When Grant had the resources, he moved on multiple fronts, to stretch the enemy’s manpower and resources to the breaking point. Grant might well have wondered why the United States would not apply pressure in both Iraq and Afghanistan, as well as elsewhere. He would be unperturbed by temporary setbacks but alert for indications (such as reduced frequency or shifting locations of major attacks) that terrorist networks were being stretched thin.

Mr. Bunting’s biography, like Mr. Korda’s, lends itself to a casual read. But it is far more up to date on recent Grant research, drawing from Frank Scaturro (“President Grant Reconsidered,” Madison Books, 1999), Brooks Simpson (“Let Us Have Peace,” University of North Carolina Press, 1997), and Jean Edward Smith (“Grant,” Simon & Schuster, 2002), who have argued for a positive reappraisal of Grant’s presidency. Indeed, Mr. Bunting asserts that only the challenges faced by Lincoln and Franklin Roosevelt compare with those Grant came up against.

Although Grant had significant accomplishments in foreign affairs and economic policy, his paramount objective as president was to secure the gains of the Civil War. This meant, primarily, restoring democratic government in the South while ensuring the rights of freedmen against the resistance of the white population. But it also meant preserving a Republican national majority, which was threatened by reunion with the Democratic South.

Grant saw the solution with characteristic clarity: Both civil rights for freedmen and the future of the Republican Party could be secured only if the right of the freedmen to vote was enforced by the federal government and converted into political power. Again, Grant was not afraid to act decisively. He was the last president until Lyndon Johnson to propose and pass civil rights legislation. He was the last until Eisenhower to send troops to a Southern state to suppress terrorism and guarantee minority rights.

Eventually, pro-Reconstruction Radical Republicans grew weary of endless “Negro troubles” and liberal Republicans changed the subject from civil rights to corruption. Southern historians long reviled Grant for pursuing a foolish chimera (racial equality) by brutal and unconstitutional methods. In the 1960s, by contrast, Grant was unfairly blamed for abandoning civil rights. But it is a tribute to Grant’s political courage that troops were still in the South when he left office; his successor, bowing to a less attractive political reality, withdrew them. Grant was determined and flexible in the pursuit of racial justice, as he was in winning the Civil War, but in the former case he was 100 years ahead of the country.

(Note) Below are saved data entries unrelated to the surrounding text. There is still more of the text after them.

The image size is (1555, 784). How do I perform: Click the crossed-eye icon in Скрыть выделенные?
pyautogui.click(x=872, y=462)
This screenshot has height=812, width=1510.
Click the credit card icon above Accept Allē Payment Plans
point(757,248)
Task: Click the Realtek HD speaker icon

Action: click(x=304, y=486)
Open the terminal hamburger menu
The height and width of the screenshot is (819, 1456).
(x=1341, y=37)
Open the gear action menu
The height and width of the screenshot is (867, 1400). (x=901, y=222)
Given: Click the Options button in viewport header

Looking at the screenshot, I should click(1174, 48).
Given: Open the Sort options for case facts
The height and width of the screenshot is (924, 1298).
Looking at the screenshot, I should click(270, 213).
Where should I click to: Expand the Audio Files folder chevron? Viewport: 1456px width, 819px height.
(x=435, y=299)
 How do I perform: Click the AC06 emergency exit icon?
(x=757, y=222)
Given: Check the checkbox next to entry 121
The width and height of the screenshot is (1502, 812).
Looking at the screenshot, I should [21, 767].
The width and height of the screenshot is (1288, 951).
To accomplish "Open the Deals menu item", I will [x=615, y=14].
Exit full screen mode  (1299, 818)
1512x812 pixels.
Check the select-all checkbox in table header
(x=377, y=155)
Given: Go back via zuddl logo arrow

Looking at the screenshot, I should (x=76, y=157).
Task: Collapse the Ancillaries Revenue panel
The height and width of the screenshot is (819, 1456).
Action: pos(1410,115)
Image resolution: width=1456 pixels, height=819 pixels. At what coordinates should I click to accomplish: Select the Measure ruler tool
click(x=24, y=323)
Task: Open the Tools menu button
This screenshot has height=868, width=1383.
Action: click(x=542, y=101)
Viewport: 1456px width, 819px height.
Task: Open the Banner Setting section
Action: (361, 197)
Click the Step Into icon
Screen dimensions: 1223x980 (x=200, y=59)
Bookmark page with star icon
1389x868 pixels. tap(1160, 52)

Mr. Perry’s book makes clear that besides being friends, Grant and Twain were both moved by the problem of racial relations in the South. Though they were very different, both could be funny – the introvert Grant had a sly wit, the extroverted Twain aimed more directly. Grant showed superhuman courage as he raced cancer to complete his writing. And Twain, as publisher, acted with integrity and friendship to help Grant achieve the real objective, ensuring his family’s financial future.

Grant’s “Personal Memoirs” were not simply a commercial success. Matthew Arnold wrote an early appreciation. Edmund Wilson would later call the book “the most remarkable work of its kind since the ‘Commentaries’ of Julius Caesar.” The prose in the “Memoirs” is precise, concrete, objective, and somehow at the same time expressive of the whole man, including his humor.

As John Keegan says, this is a good place to go if you want to understand why the North won the Civil War. And it is still the place to go if you want to get to know Ulysses S. Grant.

Mr. Cohen is the president of Cognitive Technologies Inc. in Arlington, Va.